Russian President Dmitry Medvedev has approved amendments expanding the powers of the Federal Security Service (FSB) aimed at preventing crimes, the Kremlin's press service said on Thursday.
The main Russian domestic security agency was given the right to issue official warnings to a person within 10 days after obtaining information that suggests he or she may be about to commit a crime.
For non-observance of FSB orders or hindering the agency from carrying out its official duties, Russians may face up to 15 days behind bars.
The amendments provoked strong controversy in Russia. Human rights activists have repeatedly called on lawmakers not to adopt the law, saying that expanding FSB powers is unnecessary.

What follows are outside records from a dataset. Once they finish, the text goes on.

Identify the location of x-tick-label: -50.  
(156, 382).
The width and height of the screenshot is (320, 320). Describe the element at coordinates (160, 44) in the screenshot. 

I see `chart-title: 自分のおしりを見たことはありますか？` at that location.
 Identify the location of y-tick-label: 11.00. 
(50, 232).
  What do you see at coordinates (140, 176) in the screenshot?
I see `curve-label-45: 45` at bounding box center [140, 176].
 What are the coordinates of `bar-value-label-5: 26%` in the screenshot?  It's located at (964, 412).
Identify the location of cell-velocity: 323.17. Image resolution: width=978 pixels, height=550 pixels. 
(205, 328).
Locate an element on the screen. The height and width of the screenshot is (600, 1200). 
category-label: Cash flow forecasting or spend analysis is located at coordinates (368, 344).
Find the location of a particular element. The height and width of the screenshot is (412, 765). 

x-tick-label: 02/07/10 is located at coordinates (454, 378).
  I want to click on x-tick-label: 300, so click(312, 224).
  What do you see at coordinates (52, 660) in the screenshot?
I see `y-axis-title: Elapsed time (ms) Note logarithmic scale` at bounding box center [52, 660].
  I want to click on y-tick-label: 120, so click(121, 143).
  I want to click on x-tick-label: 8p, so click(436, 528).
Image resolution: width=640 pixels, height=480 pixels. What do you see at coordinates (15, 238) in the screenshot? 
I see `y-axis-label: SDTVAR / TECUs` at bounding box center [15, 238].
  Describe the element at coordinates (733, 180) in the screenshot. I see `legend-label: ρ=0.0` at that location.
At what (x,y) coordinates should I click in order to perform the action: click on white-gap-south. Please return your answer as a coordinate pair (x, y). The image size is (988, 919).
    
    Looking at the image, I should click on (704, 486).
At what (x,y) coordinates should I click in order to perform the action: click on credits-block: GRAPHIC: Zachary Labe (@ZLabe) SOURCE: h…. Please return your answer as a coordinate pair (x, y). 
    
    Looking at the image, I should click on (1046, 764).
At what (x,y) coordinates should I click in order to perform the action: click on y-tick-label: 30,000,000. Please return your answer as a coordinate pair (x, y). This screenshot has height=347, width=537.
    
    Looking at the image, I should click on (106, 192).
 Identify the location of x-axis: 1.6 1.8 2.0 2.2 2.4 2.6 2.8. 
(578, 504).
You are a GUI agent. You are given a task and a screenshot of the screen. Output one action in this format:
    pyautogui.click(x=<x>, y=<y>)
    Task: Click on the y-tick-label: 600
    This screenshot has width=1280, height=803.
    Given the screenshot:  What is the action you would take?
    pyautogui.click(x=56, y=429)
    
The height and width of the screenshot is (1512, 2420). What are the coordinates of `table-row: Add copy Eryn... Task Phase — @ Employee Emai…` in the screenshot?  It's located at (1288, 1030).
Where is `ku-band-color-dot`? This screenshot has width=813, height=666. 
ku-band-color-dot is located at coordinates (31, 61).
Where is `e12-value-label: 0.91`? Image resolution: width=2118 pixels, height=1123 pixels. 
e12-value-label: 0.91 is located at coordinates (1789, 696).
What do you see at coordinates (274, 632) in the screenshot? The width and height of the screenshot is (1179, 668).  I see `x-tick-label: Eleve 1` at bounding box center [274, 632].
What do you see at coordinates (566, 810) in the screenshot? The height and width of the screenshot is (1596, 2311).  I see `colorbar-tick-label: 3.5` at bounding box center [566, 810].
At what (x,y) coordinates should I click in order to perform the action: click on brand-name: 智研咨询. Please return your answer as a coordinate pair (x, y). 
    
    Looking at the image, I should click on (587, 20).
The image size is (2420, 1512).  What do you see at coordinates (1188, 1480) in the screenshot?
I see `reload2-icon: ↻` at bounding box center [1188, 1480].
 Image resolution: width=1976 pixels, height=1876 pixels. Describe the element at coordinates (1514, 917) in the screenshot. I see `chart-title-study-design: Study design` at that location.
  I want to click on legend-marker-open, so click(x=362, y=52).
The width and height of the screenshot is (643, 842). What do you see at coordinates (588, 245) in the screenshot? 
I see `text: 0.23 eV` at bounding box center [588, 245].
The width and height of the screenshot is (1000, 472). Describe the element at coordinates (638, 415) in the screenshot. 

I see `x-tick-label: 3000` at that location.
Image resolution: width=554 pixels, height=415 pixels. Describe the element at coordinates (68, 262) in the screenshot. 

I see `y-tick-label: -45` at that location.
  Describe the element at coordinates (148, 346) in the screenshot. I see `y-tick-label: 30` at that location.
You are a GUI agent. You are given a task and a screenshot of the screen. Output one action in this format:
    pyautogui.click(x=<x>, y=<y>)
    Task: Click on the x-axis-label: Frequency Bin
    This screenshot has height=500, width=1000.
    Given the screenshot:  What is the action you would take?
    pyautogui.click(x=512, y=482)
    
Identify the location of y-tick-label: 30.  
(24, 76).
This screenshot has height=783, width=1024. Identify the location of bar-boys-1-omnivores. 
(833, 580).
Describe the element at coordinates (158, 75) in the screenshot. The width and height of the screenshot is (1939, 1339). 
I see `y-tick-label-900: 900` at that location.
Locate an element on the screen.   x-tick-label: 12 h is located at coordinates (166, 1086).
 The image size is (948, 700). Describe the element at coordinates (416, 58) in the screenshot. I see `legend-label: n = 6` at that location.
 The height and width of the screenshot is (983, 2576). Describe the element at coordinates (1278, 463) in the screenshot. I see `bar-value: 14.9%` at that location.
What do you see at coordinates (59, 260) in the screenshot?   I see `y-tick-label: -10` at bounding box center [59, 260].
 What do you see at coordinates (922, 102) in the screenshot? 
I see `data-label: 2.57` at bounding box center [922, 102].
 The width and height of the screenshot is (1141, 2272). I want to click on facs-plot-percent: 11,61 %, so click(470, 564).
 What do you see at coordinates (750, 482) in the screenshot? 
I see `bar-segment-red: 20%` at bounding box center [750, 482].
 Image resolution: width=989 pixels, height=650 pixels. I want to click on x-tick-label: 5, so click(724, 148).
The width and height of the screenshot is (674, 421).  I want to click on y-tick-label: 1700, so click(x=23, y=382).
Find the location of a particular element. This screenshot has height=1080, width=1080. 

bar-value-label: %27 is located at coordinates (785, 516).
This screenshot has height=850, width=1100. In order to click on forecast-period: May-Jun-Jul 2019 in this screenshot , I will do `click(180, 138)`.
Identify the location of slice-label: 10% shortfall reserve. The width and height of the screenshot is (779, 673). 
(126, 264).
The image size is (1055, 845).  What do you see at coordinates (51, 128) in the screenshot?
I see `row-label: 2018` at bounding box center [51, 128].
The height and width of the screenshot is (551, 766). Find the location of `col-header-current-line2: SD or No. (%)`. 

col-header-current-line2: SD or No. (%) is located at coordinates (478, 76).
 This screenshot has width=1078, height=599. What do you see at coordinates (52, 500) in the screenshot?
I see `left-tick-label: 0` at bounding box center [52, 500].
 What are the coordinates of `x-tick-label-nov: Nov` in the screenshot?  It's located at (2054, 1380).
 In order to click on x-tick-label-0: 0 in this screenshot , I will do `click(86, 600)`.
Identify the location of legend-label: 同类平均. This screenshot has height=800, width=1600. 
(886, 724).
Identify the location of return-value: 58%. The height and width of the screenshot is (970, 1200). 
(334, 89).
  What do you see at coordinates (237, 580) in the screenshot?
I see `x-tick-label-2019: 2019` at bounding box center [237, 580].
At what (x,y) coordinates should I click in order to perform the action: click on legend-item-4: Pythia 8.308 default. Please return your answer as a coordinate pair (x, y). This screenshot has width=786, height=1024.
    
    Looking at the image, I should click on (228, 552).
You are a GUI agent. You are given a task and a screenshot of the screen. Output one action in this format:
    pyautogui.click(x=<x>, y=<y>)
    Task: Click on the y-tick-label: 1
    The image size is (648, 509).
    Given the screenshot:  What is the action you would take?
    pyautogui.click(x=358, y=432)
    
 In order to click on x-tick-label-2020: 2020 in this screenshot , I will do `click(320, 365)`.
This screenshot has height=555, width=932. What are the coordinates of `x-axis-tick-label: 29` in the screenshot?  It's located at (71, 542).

On the other hand, the initiators and the backers of the amendments said the new rules will allow combating terrorism more efficiently.
After a discussion on the draft in Russia's lower house of parliament, the State Duma, several items removed. The texts of the official FSB warnings will not be published in media.
Following two suicide bombings in Moscow's subway in March, which killed 40 and injured over 100, many Russian politicians have said it is necessary to increase criminal liability and preventive measures against terrorism.
In April, a new bill that allows "preventive measures" against individuals committing extremist actions was submitted to the Russian parliament, fueling fears among opposition parties of a revival of Soviet-era practices.
Russia's mainly Muslim North Caucasus republics, especially Chechnya, Dagestan and Ingushetia, have seen an upsurge of militant violence lately. Experts see the poor social and economic situation in the region as the main reason for the numerous terrorist attacks in the country.